# Collaborative Data Labelling

## Overview

At this step, I needed to label my random sample so it could be used to fine-tune BERT to classify the rest of my data. In other words, I had to prepare my training data.

I was fortunate to have help in this regard since labelling data can take some time. To divvy up the task efficiently, I took the ten chunks of my training data–100 newspaper clippings apiece–and uploaded them to Github. Then I created 10 nearly identical Google Colab notebooks, one for each chunk. The only differences between these notebooks were the .csv files they reviewed and the filenames they saved.

Here's the code and text as it appeared in these notebooks:

In [None]:
import pandas as pd
from google.colab import files
import textwrap

## 1) Directions

When you run the code in the following notebook, you will be prompted to label newspaper clippings. The goal is to identify if the clippings contain any reference to lynchings. The labelled data will then be used to fine-tune a BERT model to classify other clippings.
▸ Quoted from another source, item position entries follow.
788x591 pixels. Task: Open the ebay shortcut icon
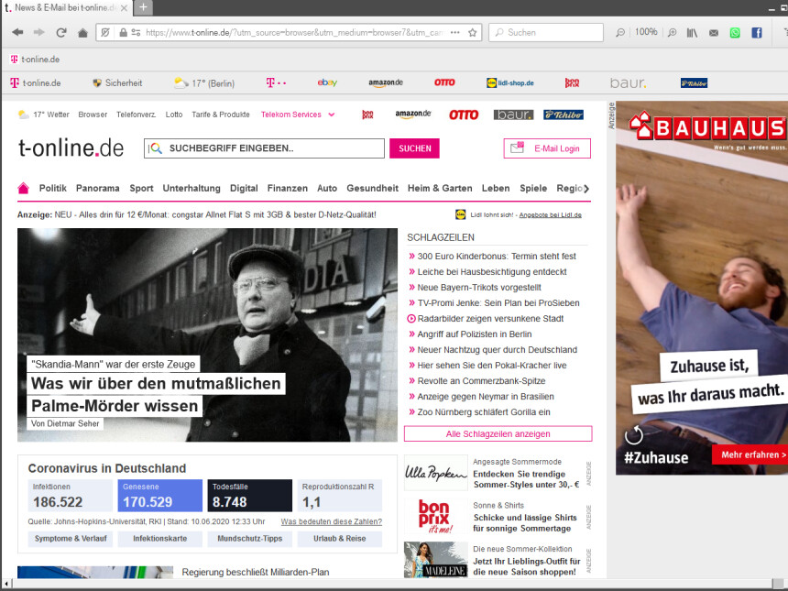327,82
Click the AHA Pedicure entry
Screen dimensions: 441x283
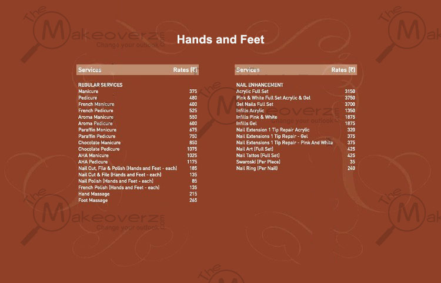pos(93,162)
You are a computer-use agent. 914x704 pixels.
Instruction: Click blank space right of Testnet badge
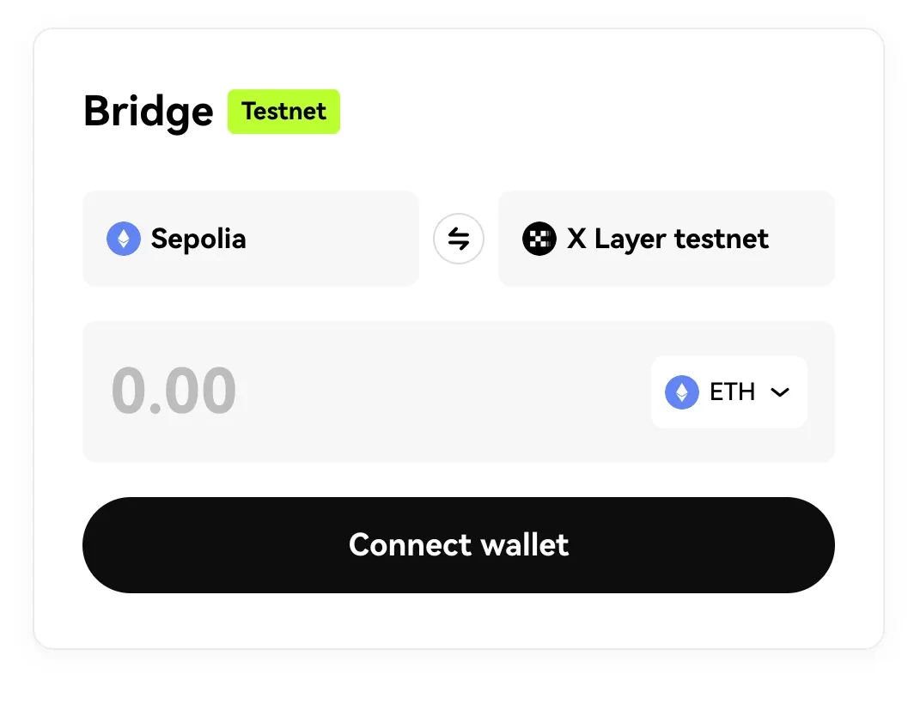583,112
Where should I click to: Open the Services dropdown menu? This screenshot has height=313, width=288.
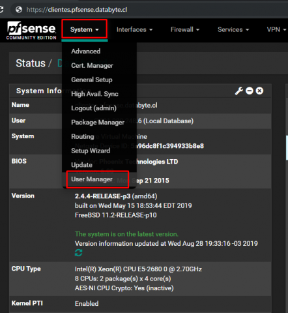coord(233,29)
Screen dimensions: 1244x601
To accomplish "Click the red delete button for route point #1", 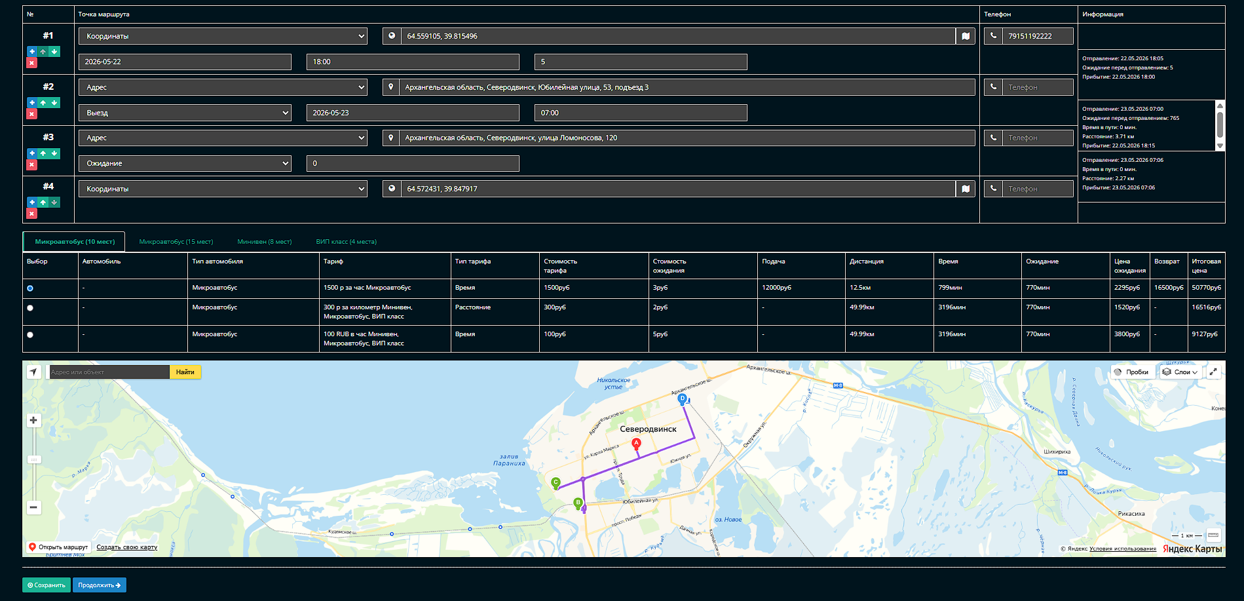I will (31, 63).
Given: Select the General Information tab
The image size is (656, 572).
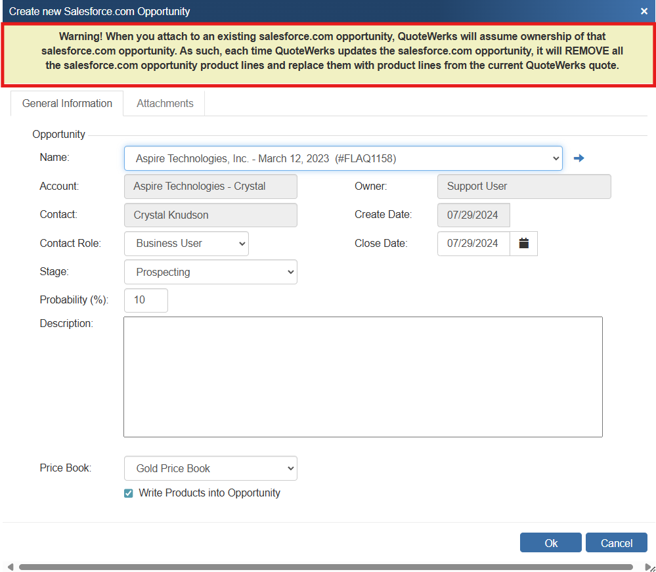Looking at the screenshot, I should 67,104.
Please label the data in the following way:

- '__yes__' = yes, the clipping is entirely about a lynching
- '__no__' = no, the clipping has nothing to do with lynchings
- '__partial__' = part of the clipping is about a lynching, but not all of it
- '__unknown__' = the clipping is in a language I can't read or the OCR is so bad it's hard to tell

Once you've finished labelling the data, run the last bit of code to save your work as a .csv file. Then please email this .csv file to Matthew Kollmer at kollmer2@illinois.edu.

Thank you for your help!

In [None]:
# df was linked to different .csv files, one per chunk (i.e. part_1, part_2, part_3, etc.)
df = pd.read_csv('https://raw.githubusercontent.com/MatthewKollmer/messing-around/refs/heads/main/vrt_work/say_their_names/training_data/clippings_part_1.csv')

case_match_values = []

for index, clipping in df['clippings'].items():
    print('---------------------------------------')
    print('---------------------------------------')
    print('---------------------------------------')
    wrapped_clipping = '\n'.join(textwrap.wrap(str(clipping), width=60))
    print(wrapped_clipping)
    print()
    case_match = input(f'Does the clipping contain text about a lynching? Answers must be yes, partial, no, or unknown: ')
    case_match_values.append(case_match)

df['case_match'] = case_match_values

## 2) Save and Finish

Once you've finished labelling the set of 100 clippings, run the last bit of code below. It will save the labelled data as a .csv file.

Last thing: please email this file to Matthew. Thanks again!

In [None]:
# changed depending on which chunk was labelled (i.e. part_1, part_2, part_3, etc.)
df.to_csv('clippings_part_1_labelled.csv', index=False)
files.download('clippings_part_1_labelled.csv')